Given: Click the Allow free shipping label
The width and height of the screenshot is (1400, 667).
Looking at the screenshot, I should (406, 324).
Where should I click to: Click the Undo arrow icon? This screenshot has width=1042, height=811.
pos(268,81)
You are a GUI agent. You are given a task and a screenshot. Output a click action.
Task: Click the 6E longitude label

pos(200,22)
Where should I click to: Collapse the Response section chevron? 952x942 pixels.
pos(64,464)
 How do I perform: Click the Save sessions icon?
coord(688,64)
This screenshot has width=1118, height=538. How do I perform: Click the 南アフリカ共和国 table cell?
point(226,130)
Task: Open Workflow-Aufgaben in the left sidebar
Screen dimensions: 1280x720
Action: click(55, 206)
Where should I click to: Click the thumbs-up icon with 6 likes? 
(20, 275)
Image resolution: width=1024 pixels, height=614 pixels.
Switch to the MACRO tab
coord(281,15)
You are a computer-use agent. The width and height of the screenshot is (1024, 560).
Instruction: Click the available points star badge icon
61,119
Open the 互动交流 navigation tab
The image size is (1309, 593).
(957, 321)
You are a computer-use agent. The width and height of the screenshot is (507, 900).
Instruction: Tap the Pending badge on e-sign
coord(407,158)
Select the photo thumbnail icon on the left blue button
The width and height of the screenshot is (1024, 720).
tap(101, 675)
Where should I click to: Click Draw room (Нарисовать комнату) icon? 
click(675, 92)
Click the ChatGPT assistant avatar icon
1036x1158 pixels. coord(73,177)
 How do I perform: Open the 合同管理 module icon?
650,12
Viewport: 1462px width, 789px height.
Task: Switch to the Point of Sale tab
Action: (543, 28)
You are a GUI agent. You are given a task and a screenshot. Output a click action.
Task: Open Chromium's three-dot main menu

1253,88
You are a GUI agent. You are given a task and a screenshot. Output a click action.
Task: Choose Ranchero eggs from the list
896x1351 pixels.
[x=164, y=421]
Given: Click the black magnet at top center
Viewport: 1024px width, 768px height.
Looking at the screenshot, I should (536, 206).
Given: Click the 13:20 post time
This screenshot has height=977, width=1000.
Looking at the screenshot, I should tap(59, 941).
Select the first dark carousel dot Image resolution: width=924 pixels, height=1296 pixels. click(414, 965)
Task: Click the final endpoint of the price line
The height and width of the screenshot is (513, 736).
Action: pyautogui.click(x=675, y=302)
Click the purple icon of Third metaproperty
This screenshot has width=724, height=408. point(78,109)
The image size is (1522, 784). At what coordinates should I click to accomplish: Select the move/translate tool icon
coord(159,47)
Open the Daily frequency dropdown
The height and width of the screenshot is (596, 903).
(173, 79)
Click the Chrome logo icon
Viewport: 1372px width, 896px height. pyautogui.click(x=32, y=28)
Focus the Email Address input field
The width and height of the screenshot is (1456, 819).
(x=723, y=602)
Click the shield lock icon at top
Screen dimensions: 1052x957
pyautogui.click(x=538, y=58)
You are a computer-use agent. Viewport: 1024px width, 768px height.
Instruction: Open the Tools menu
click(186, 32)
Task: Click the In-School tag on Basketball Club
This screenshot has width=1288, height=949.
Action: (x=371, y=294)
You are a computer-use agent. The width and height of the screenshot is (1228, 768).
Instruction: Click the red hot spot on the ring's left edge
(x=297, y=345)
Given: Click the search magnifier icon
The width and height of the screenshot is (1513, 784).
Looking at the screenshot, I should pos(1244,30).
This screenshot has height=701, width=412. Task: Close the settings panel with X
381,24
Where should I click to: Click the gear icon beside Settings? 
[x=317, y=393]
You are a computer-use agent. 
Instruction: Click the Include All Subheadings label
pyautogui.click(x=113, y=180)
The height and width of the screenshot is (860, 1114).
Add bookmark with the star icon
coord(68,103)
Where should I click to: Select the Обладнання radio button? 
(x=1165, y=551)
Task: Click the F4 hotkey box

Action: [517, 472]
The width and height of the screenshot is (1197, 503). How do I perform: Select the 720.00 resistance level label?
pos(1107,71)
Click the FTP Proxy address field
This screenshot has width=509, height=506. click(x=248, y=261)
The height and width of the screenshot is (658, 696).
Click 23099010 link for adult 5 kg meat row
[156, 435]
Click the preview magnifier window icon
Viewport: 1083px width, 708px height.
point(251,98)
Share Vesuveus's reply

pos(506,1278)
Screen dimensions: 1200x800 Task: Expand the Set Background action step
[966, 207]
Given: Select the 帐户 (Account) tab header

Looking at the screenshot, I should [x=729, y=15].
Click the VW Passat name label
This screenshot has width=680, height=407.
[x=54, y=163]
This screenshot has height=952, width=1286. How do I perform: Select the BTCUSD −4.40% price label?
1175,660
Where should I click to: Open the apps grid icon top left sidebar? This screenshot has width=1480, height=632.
★ ★ ★ ★
→ **Task description**: Repeat all the material, keeping each line identical.

→ **Finished task**:
Given: Click the Allow free shipping label
The width and height of the screenshot is (1400, 667).
Looking at the screenshot, I should (406, 324).
Where should I click to: Click the Undo arrow icon? This screenshot has width=1042, height=811.
pos(268,81)
You are a GUI agent. You are given a task and a screenshot. Output a click action.
Task: Click the 6E longitude label

pos(200,22)
Where should I click to: Collapse the Response section chevron? 952x942 pixels.
pos(64,464)
 How do I perform: Click the Save sessions icon?
coord(688,64)
This screenshot has width=1118, height=538. How do I perform: Click the 南アフリカ共和国 table cell?
point(226,130)
Task: Open Workflow-Aufgaben in the left sidebar
Screen dimensions: 1280x720
Action: click(55, 206)
Where should I click to: Click the thumbs-up icon with 6 likes? 
(20, 275)
Image resolution: width=1024 pixels, height=614 pixels.
Switch to the MACRO tab
coord(281,15)
You are a computer-use agent. The width and height of the screenshot is (1024, 560).
Instruction: Click the available points star badge icon
61,119
Open the 互动交流 navigation tab
The image size is (1309, 593).
(957, 321)
You are a computer-use agent. The width and height of the screenshot is (507, 900).
Instruction: Tap the Pending badge on e-sign
coord(407,158)
Select the photo thumbnail icon on the left blue button
The width and height of the screenshot is (1024, 720).
tap(101, 675)
Where should I click to: Click Draw room (Нарисовать комнату) icon? 
click(675, 92)
Click the ChatGPT assistant avatar icon
1036x1158 pixels. coord(73,177)
 How do I perform: Open the 合同管理 module icon?
650,12
Viewport: 1462px width, 789px height.
Task: Switch to the Point of Sale tab
Action: (543, 28)
You are a GUI agent. You are given a task and a screenshot. Output a click action.
Task: Open Chromium's three-dot main menu

1253,88
You are a GUI agent. You are given a task and a screenshot. Output a click action.
Task: Choose Ranchero eggs from the list
896x1351 pixels.
[x=164, y=421]
Given: Click the black magnet at top center
Viewport: 1024px width, 768px height.
Looking at the screenshot, I should (536, 206).
Given: Click the 13:20 post time
This screenshot has height=977, width=1000.
Looking at the screenshot, I should tap(59, 941).
Select the first dark carousel dot Image resolution: width=924 pixels, height=1296 pixels. click(414, 965)
Task: Click the final endpoint of the price line
The height and width of the screenshot is (513, 736).
Action: pyautogui.click(x=675, y=302)
Click the purple icon of Third metaproperty
This screenshot has width=724, height=408. point(78,109)
The image size is (1522, 784). At what coordinates should I click to accomplish: Select the move/translate tool icon
coord(159,47)
Open the Daily frequency dropdown
The height and width of the screenshot is (596, 903).
(173, 79)
Click the Chrome logo icon
Viewport: 1372px width, 896px height. pyautogui.click(x=32, y=28)
Focus the Email Address input field
The width and height of the screenshot is (1456, 819).
(x=723, y=602)
Click the shield lock icon at top
Screen dimensions: 1052x957
pyautogui.click(x=538, y=58)
You are a computer-use agent. Viewport: 1024px width, 768px height.
Instruction: Open the Tools menu
click(186, 32)
Task: Click the In-School tag on Basketball Club
This screenshot has width=1288, height=949.
Action: (x=371, y=294)
You are a computer-use agent. The width and height of the screenshot is (1228, 768).
Instruction: Click the red hot spot on the ring's left edge
(x=297, y=345)
Given: Click the search magnifier icon
The width and height of the screenshot is (1513, 784).
Looking at the screenshot, I should pos(1244,30).
This screenshot has height=701, width=412. Task: Close the settings panel with X
381,24
Where should I click to: Click the gear icon beside Settings? 
[x=317, y=393]
You are a computer-use agent. 
Instruction: Click the Include All Subheadings label
pyautogui.click(x=113, y=180)
The height and width of the screenshot is (860, 1114).
Add bookmark with the star icon
coord(68,103)
Where should I click to: Select the Обладнання radio button? 
(x=1165, y=551)
Task: Click the F4 hotkey box

Action: [517, 472]
The width and height of the screenshot is (1197, 503). How do I perform: Select the 720.00 resistance level label?
pos(1107,71)
Click the FTP Proxy address field
This screenshot has width=509, height=506. click(x=248, y=261)
The height and width of the screenshot is (658, 696).
Click 23099010 link for adult 5 kg meat row
[156, 435]
Click the preview magnifier window icon
Viewport: 1083px width, 708px height.
point(251,98)
Share Vesuveus's reply

pos(506,1278)
Screen dimensions: 1200x800 Task: Expand the Set Background action step
[966, 207]
Given: Select the 帐户 (Account) tab header

Looking at the screenshot, I should [x=729, y=15].
Click the VW Passat name label
This screenshot has width=680, height=407.
[x=54, y=163]
This screenshot has height=952, width=1286. How do I perform: Select the BTCUSD −4.40% price label?
1175,660
Where should I click to: Open the apps grid icon top left sidebar? This screenshot has width=1480, height=632.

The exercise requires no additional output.